(Input data)

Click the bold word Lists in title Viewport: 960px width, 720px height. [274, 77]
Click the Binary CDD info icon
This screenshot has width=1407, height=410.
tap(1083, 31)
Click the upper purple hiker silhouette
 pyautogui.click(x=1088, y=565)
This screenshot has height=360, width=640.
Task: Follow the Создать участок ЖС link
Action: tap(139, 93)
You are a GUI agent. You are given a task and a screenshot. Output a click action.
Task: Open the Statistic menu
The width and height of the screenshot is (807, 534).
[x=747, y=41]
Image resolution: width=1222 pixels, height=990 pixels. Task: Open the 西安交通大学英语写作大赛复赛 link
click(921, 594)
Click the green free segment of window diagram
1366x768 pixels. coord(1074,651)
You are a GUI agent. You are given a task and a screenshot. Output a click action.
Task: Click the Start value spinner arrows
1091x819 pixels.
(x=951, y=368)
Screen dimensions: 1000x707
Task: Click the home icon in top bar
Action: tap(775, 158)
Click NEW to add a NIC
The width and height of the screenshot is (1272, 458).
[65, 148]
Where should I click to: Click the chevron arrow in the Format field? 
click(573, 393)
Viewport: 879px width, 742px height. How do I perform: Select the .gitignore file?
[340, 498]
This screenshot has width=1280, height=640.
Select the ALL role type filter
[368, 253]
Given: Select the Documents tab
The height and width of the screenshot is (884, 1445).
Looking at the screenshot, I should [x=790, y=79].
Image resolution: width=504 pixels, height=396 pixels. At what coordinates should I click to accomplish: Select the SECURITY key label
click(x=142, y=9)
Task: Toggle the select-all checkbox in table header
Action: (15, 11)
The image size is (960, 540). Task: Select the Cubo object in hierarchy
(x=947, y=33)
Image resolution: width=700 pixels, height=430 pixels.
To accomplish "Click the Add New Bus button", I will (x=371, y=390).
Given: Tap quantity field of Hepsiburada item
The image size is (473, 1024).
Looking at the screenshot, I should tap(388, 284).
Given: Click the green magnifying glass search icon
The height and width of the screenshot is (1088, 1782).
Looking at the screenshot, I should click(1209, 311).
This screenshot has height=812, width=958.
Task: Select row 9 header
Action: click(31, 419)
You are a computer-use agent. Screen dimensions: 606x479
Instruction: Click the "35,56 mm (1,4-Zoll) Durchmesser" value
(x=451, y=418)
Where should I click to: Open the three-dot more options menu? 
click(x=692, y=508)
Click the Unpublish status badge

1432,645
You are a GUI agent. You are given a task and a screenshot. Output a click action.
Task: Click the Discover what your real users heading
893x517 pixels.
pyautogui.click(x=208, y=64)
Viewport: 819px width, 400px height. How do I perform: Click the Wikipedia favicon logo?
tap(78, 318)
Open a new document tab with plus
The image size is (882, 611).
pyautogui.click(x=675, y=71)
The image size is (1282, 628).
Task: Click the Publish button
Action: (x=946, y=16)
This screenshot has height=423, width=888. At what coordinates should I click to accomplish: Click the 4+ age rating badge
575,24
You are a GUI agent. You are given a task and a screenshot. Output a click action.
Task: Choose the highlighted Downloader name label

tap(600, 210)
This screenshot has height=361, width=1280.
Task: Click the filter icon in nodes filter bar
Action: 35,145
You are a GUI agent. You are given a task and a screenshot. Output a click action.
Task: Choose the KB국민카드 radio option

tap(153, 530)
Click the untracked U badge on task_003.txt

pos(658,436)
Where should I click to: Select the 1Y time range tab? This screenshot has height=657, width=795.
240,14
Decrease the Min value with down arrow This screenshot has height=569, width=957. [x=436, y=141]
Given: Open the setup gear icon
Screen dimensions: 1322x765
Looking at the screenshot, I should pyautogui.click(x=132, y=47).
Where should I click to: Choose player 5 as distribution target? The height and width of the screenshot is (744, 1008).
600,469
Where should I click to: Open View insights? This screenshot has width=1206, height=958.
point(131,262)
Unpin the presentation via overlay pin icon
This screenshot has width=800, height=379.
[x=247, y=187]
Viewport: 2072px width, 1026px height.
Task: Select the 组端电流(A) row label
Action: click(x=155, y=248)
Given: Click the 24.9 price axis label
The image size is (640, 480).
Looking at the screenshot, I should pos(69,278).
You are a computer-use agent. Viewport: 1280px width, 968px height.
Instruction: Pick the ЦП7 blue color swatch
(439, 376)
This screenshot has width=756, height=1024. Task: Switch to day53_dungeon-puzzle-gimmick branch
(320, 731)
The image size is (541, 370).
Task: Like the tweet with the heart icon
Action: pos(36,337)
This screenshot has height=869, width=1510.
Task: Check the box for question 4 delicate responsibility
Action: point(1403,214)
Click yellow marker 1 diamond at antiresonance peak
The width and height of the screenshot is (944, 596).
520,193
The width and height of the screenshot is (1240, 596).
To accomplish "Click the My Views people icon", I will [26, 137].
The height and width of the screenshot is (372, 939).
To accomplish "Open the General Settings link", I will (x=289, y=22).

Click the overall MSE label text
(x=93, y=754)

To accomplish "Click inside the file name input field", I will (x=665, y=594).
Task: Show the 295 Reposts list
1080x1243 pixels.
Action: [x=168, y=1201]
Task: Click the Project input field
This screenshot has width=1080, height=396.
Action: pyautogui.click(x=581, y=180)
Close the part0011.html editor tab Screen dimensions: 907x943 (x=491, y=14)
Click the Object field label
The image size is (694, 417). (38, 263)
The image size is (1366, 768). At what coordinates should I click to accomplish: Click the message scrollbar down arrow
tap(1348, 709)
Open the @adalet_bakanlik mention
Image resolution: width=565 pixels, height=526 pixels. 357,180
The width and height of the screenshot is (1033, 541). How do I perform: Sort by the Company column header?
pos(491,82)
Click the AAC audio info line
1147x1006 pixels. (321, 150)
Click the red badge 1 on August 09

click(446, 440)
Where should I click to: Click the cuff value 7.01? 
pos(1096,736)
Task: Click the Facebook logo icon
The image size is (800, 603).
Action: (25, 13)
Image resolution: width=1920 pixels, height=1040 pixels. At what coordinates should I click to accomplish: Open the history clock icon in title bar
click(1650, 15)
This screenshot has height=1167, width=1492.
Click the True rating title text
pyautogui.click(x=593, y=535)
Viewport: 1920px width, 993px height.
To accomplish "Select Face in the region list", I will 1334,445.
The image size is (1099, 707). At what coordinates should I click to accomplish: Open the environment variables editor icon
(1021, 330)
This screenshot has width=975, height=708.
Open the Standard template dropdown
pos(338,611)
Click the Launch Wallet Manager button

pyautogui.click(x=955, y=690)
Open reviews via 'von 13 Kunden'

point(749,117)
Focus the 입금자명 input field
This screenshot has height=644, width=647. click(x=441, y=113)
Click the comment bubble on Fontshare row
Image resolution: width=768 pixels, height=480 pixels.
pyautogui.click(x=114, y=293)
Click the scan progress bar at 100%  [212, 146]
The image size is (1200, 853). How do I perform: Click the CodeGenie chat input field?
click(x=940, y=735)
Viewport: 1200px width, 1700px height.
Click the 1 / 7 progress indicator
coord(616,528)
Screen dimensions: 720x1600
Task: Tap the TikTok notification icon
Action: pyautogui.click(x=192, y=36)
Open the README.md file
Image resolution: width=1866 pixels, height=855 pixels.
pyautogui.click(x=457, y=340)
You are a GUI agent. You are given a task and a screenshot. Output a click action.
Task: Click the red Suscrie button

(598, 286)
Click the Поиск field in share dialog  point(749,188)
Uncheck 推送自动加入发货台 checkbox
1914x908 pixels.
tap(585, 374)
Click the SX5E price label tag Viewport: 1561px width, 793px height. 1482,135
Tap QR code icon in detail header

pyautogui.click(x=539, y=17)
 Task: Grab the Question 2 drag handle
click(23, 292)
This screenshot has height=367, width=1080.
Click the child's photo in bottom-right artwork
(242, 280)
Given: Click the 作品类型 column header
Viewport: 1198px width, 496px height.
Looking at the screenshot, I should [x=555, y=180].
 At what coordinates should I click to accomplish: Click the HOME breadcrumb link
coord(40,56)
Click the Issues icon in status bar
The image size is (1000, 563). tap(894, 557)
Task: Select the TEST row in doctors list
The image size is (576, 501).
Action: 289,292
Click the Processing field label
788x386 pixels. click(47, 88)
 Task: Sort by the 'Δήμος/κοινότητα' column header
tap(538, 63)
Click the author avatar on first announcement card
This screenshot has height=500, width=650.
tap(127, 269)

(End Input data)

*What the task requires*
Each line above that contains the string "price" should be copied.

*Your response*
Given: Click the 24.9 price axis label
Click the SX5E price label tag Viewport: 1561px width, 793px height. 1482,135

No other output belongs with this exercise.